**Task instructions**
Only an exact copy belongs in the answer: the line with "The image size is (286, 213)." and every line after it through the end of the records, pictures left out.

**Information given**
^^^^
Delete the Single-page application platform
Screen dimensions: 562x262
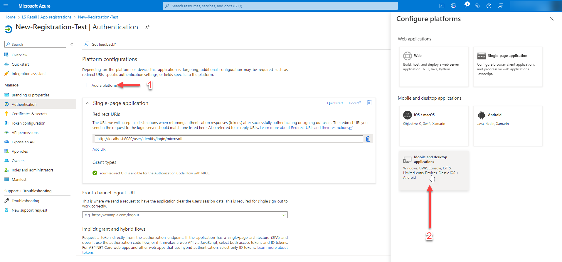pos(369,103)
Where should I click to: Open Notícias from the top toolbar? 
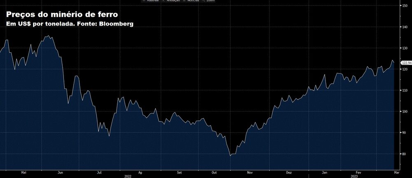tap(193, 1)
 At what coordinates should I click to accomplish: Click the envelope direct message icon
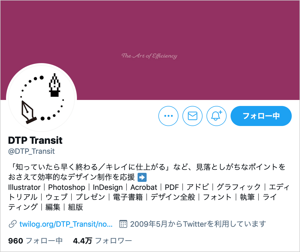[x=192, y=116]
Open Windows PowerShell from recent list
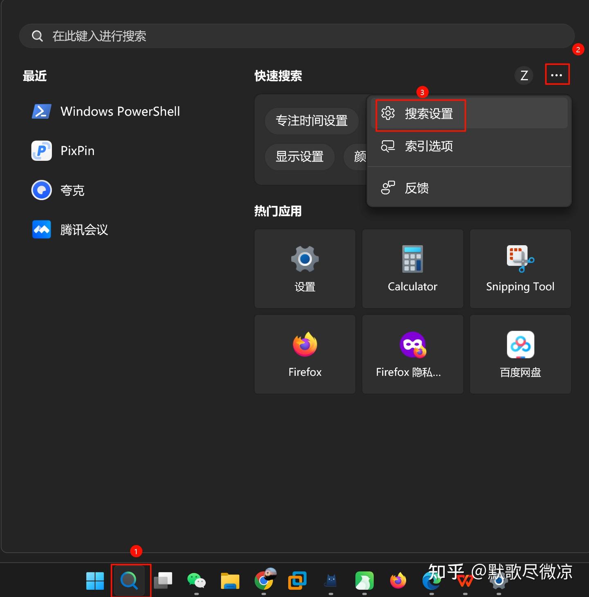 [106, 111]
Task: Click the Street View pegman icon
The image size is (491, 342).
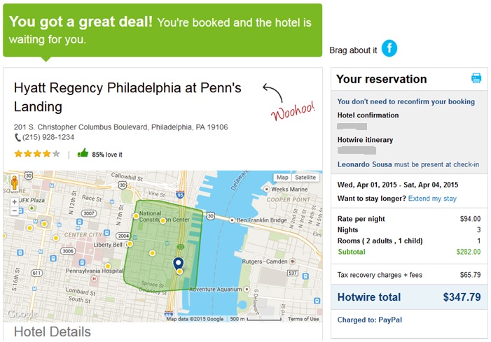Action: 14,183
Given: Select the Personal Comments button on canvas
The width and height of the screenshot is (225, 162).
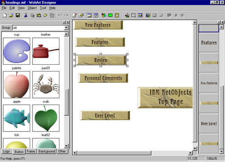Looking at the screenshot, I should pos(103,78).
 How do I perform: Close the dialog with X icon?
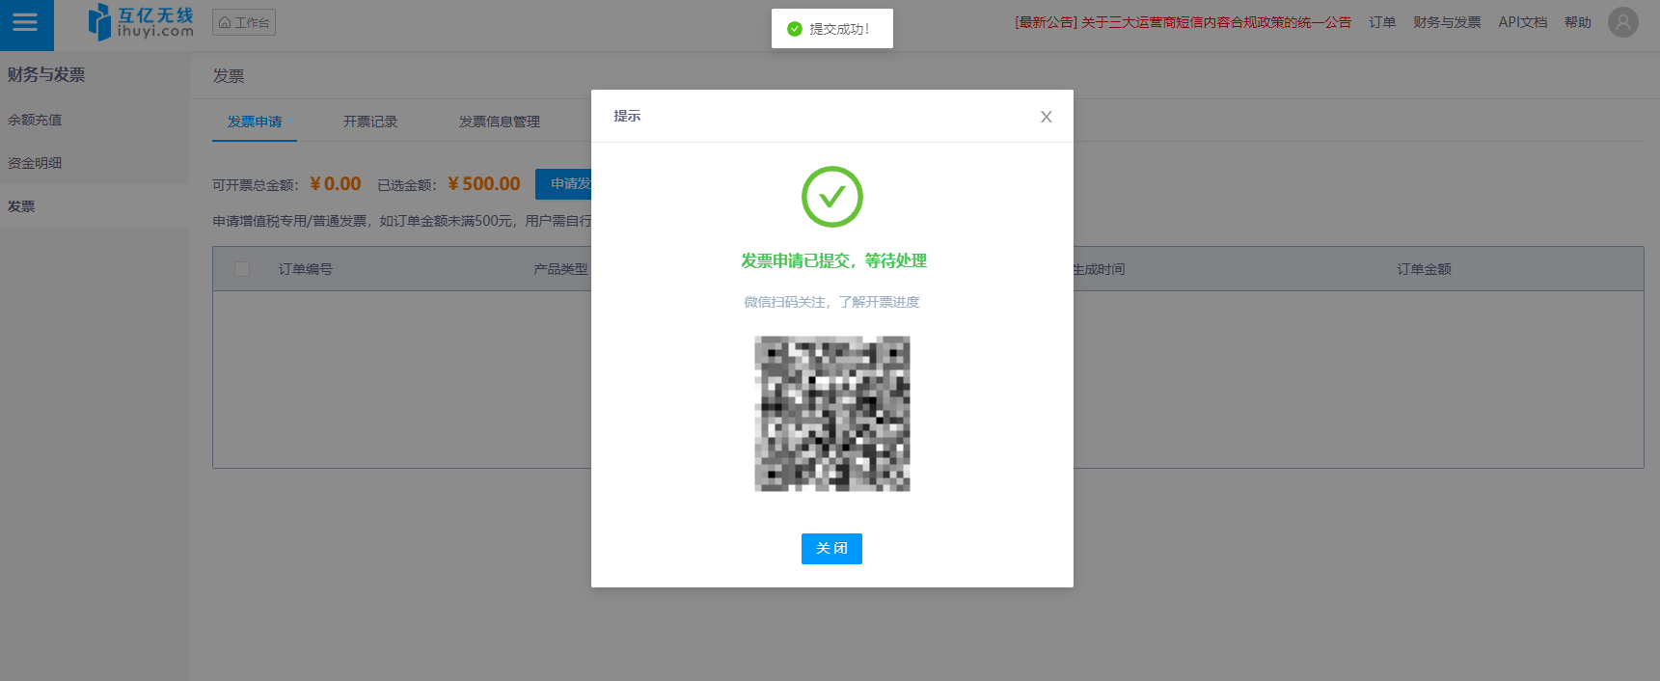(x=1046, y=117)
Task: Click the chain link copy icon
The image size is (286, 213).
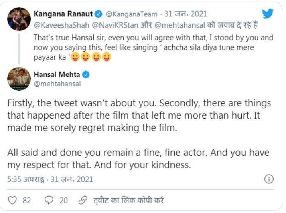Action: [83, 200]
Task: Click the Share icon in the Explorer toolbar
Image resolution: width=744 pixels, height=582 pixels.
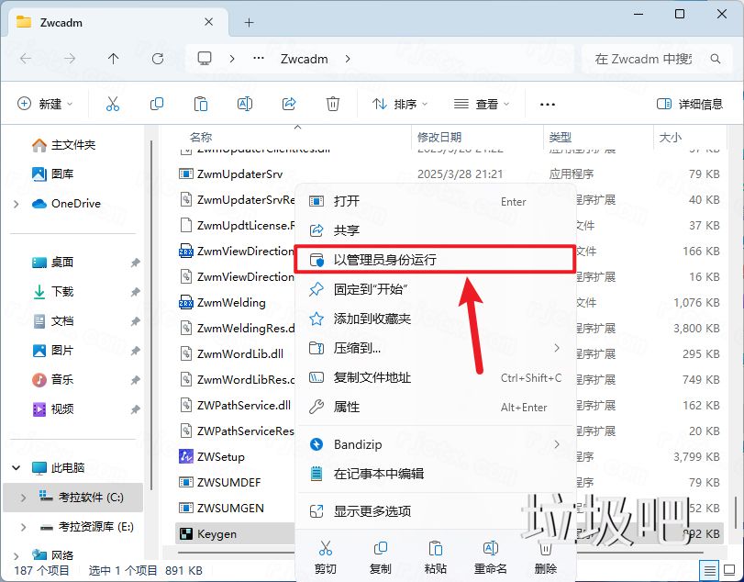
^^^^
**Completed task**
The image size is (286, 213).
Action: [83, 200]
Task: Click the Share icon in the Explorer toolbar
Image resolution: width=744 pixels, height=582 pixels.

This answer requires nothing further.